One disastrous regular season at the university proved to be enough. LSU finished the 2015/16 campaign with a record of 19-14, and the team was poised to miss the NCAA tournament. They were a lock to make the NIT, and Simmons had a chance to be one of the highest-profile players to ever play in it, but before the NCAA committee announced its selections, the school declined to participate in postseason play. Individually, Simmons dazzled as a Tiger, averaging 19.2 points, 11.9 rebounds, 4.8 assists, 2.0 steals per game. He is just one of five players over 6’9″ to average more than five assists per 40 minutes, according Jonathan Givony of DraftExpress. Still, he was not able to elevate the team to the level of a national title contender like he and many LSU fans had hoped.
STRENGTHS: Simmons is a special prospect. The awe in watching this sensational athlete comes from his natural ability on the hardwood. He runs the break masterfully, and his court vision and passing ability have drawn comparisons to LeBron James and Magic Johnson. He handles the ball extremely well for his size. You can envision him running a half-court offense, driving meticulously to the basket while drawing an additional defender near him just as he makes the crosscourt pass to an open teammate in the corner. This could be a regularity for the team that drafts him. He makes the right passes and plays a very Spursian-style game. He has excellent footwork and owns a few nice post moves. He creates contact and gets to the line often, as his 9.0 free-throw attempts per game authenticate. He’ll need to bulk up at the NBA level, but a 6’10”, nearly 240-pound frame puts him in a great position to contribute immediately. His 6’11” wingspan, coupled with his quickness and agility, will allow him to become a lock-down defender, one who can easily switch positions on pick-and-rolls, a task more and more teams are expecting their players to execute. Simmons gives you versatility on both end of the floor; he’s a true point forward. This isn’t DeMarcus Cousins bringing the ball up the court and stumbling into a set. That’s cute, but Simmons could be a big man who consistently makes plays at lighting speed on his way up the floor while evoking real fear in the transition defenders. Add in that he would be drawing an opposing big away from the basket and his value approaches tangibility.
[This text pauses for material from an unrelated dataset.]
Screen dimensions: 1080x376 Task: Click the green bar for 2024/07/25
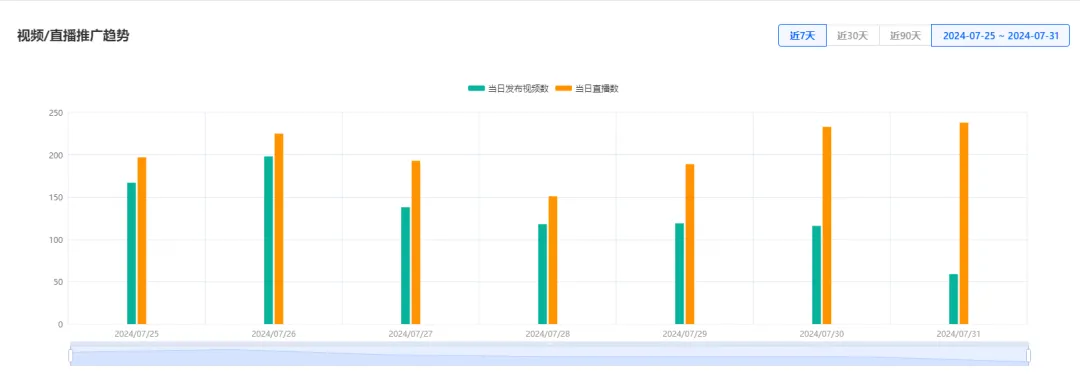pos(132,253)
WEAKNESSES: Outside shooting is an issue with Simmons. This was a concern heading into his freshman year, and he didn’t do much to prove the naysayers wrong in this area. Partway through the year, he essentially just stopped shooting from the outside. He attempted a total of three shots from behind the arc and it got to the point where defenders would play several feet off him and he still wouldn’t fire away. Another concern is his motor. At times, his demeanor appeared laissez-faire, lacking the passion that team leaders typically exhibit. He also played a very passive style for stretches. He wasn’t Rajon Rondo-esque selfishly unselfish, but it would have been beneficial for the way he’s perceived if he would have taken over games with his scoring more frequently.